Os resultados foram publicados nas revistas Oncogene e Communications Biology.
O rabdomiossarcoma representa cerca de 50% dos sarcomas dos tecidos moles em crianças e aproximadamente 8% de todos os casos de cancro pediátrico. Quando a doença se dissemina para outras partes do corpo, a taxa de sobrevivência situa-se entre 20% e 30%.
Duas proteínas podem ser a chave
Os investigadores descobriram que uma proteína chamada TAK1 desempenha um papel importante no crescimento das células tumorais.

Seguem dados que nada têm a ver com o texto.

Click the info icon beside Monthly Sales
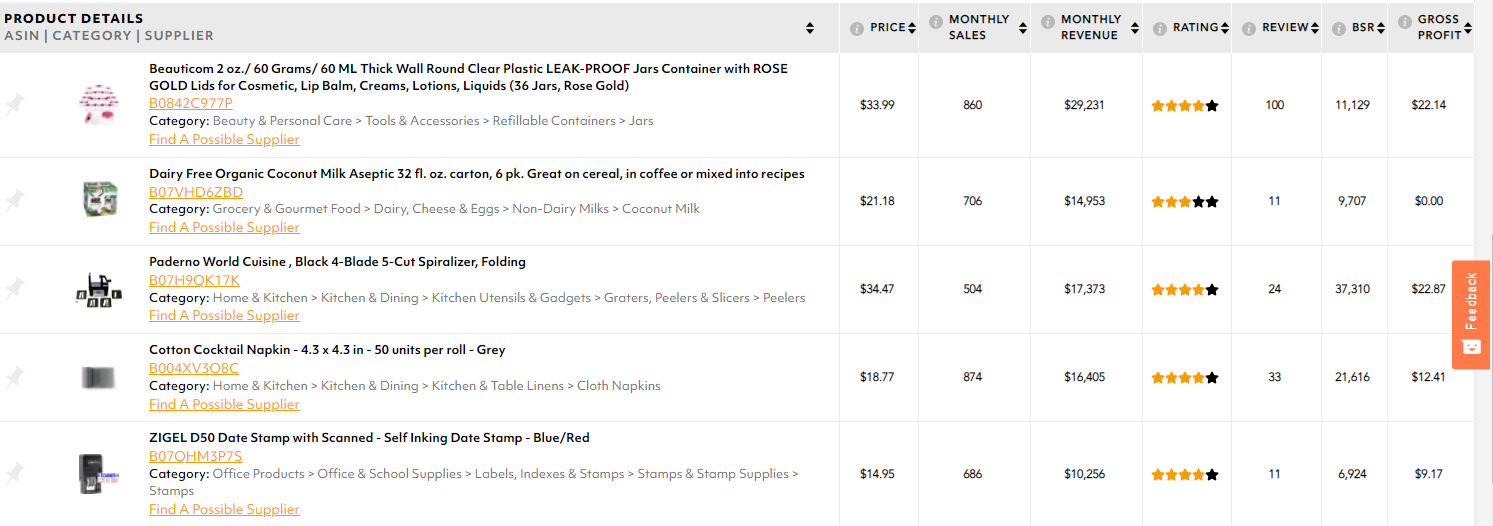Viewport: 1493px width, 526px height. pos(936,21)
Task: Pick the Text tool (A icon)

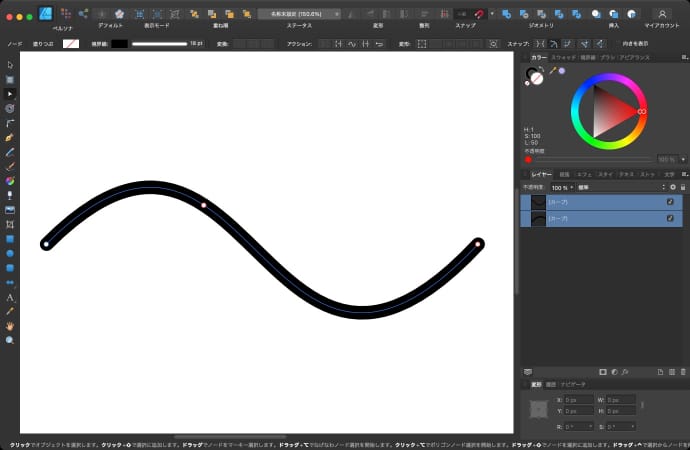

Verificaram ainda que estas células dependem de outra via celular, denominada IRE1α-XBP1, para sobreviver.
Nos estudos realizados, o bloqueio de qualquer um destes mecanismos levou a uma redução do crescimento do tumor e favoreceu o desenvolvimento das células cancerígenas para células musculares mais semelhantes às normais.
Segundo a equipa, estes resultados identificam dois potenciais alvos para futuras terapias dirigidas ao rabdomiossarcoma.
Dois tipos de rabdomiossarcoma
O estudo recorda ainda que existem dois principais tipos de rabdomiossarcoma.
O rabdomiossarcoma embrionário é mais frequente em crianças mais pequenas e surge habitualmente na cabeça, pescoço ou região genital.
Já o rabdomiossarcoma alveolar é mais agressivo, afeta sobretudo crianças mais velhas e adolescentes e desenvolve-se, geralmente, nos grandes músculos dos braços ou das pernas.
Embora sejam necessários mais estudos antes de esta estratégia poder chegar à prática clínica, os investigadores consideram que a identificação destes novos alvos representa um passo importante para o desenvolvimento de tratamentos mais direcionados para crianças com esta doença.